James Williams has been on the job for two months and so far he’s enjoying himself. Friendly city, good weather, and a great opportunity to manage the Oxnard Fire Department.

One of 37 individuals who applied for the job, Williams previously spent 25 years with the Oakland Fire Department where he rose to the rank of deputy chief. This is his first job as a city fire chief.
Even though he’s only been in Oxnard for a few weeks, Williams is impressed with a fire department that has a stellar reputation and a high CPR save rate. “So far,” he said, “I have seen nothing but positive from a public safety viewpoint.”

Williams has a varied background in business and public safety. He holds a bachelor’s degree in business administration and is certified as a hazardous materials specialist. In Oakland, he supervised a department with more than 500 employees and oversaw the construction of the city’s first LEED-certified fire station.

Despite all the professional opportunities he benefitted from in Oakland, Williams spoke about why he chose to take a position in a smaller city like Oxnard. Simply put, he believes that the position would give him a chance to work in a place where he could make a difference. “I felt that I would be working with a great group of men and women and that I could add value to the department,” he explained. “When I considered what it would be like to work here, I concluded that Oxnard would just be a gem of a professional opportunity.”

Williams shared what he’s initially observed about the department’s most pressing needs. The first is staffing, which he noted, for a rapidly growing city like Oxnard, is undersized. “I believe that we are spending the dollars that the city can afford,” he said, “but it is my hope that as economic opportunities improve, the budget for the fire department will be enhanced to ensure that we provide citizens with quicker and more efficient response services.”

He would also like to see the fire department assume paramedic treatment, a service that is currently being run by Gold Coast Ambulance.
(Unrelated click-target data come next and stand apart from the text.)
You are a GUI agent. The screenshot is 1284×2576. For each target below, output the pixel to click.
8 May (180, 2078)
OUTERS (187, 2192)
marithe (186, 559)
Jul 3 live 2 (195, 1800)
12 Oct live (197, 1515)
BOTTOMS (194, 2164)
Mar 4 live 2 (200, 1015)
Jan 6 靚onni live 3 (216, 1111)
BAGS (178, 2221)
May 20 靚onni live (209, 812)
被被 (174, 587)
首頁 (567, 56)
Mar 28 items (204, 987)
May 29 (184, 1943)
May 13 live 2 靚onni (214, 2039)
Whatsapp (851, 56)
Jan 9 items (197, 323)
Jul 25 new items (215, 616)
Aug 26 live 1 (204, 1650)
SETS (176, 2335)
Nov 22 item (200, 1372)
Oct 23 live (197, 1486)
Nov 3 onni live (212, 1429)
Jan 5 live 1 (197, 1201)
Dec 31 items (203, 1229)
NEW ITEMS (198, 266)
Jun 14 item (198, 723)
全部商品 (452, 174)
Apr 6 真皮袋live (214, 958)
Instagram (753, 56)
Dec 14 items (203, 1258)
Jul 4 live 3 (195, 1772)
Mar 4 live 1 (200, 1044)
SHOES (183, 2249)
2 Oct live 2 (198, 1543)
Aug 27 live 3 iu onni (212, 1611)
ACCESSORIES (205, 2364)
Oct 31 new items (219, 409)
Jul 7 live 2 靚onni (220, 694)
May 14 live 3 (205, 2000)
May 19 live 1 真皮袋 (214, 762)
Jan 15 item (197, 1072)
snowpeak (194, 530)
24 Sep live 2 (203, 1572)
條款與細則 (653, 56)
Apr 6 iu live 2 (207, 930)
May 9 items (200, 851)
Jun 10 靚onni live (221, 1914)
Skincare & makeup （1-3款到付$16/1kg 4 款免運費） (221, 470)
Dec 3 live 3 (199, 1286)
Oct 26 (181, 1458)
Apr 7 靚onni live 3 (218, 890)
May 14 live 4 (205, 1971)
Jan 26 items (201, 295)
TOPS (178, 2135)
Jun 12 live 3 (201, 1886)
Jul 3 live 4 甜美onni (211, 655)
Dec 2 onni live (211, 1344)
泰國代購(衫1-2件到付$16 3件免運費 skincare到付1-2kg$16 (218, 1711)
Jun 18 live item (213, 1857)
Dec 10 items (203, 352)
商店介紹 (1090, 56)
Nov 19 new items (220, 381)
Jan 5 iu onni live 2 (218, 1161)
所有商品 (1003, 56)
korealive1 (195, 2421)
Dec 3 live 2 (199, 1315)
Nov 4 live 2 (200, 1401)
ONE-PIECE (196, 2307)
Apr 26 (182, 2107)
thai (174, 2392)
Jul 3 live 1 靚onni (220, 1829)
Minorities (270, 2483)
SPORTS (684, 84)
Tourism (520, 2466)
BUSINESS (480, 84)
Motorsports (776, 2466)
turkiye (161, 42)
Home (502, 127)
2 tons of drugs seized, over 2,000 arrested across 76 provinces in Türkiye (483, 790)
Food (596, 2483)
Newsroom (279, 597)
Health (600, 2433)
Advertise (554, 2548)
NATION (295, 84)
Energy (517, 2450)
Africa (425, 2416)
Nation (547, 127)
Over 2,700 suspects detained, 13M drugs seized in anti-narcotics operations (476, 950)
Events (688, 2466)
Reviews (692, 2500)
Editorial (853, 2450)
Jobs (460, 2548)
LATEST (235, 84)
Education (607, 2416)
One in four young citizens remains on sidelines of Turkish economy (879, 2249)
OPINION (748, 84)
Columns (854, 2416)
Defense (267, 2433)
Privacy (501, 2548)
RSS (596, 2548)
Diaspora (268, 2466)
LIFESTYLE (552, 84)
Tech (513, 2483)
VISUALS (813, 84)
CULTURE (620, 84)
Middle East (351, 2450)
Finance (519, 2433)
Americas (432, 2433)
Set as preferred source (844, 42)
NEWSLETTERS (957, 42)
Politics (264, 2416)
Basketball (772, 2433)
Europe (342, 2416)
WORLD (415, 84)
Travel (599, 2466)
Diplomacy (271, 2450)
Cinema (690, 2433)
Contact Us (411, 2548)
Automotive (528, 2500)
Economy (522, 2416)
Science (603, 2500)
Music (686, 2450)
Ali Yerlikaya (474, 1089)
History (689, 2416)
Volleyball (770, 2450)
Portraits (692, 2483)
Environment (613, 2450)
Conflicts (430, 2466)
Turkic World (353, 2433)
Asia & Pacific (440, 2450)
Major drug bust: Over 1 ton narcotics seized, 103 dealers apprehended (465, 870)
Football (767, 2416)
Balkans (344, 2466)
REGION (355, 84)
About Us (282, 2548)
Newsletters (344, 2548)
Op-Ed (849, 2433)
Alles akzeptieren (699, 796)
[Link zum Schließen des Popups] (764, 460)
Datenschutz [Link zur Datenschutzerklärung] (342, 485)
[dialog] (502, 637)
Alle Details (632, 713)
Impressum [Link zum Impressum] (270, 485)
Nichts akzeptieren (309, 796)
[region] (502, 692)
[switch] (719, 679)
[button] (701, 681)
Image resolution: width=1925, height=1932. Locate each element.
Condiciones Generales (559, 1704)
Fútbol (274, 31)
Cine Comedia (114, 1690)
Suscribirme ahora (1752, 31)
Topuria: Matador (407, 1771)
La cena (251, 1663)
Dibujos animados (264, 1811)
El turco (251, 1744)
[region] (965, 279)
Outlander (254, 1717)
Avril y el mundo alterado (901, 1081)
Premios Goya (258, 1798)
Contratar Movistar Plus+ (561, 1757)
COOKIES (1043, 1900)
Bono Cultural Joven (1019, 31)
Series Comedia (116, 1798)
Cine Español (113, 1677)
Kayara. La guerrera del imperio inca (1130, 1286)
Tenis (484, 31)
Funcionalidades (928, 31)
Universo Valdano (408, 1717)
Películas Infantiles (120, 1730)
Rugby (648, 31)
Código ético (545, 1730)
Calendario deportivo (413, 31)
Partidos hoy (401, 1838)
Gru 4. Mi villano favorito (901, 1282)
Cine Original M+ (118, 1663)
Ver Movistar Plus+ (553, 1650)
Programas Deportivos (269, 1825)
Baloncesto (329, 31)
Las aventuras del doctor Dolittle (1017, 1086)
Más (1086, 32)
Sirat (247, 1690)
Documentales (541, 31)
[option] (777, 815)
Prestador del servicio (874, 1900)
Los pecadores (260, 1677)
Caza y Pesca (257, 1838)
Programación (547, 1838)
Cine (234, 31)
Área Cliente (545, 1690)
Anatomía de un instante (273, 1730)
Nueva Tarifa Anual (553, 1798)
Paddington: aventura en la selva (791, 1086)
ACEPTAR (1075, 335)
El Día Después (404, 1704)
He believes that it provides a more efficient model for emergency care and customer service. “This is because of the strategic location of fire stations,” he asserted, “and because of the quick need to intervene during life threatening emergencies.”

As for his management style, Williams hopes to lead both by example and by being clear about his expectations with his staff and with the community. He refers to this as “mutually aligning expectations with the mission of the organization.”

He also hopes to expand fire and public safety outreach to include such important topics as preventive strategies for community health. “I think it’s important to remember that preventing emergencies is the key for us all to be safe here in Oxnard,” he said.

Williams is the first African-American in Ventura County to be hired as a fire chief, a fact which he celebrates, not for his own sake, but because of the encouragement it might provide to some future firefighters. “It makes me proud,” he stated, “because young folks get a chance to see a person of color, someone like them, in a top position as a firefighter.”

But while he recognizes the significance of this accomplishment, he is quick to emphasize that his responsibility is to the whole community. “My role as a fire chief is to care for the entire population,” he said. “Being the first African-American fire chief in this city, I want to do well and keep the city safe, but it’s important to remember that I’m fire chief for all people.”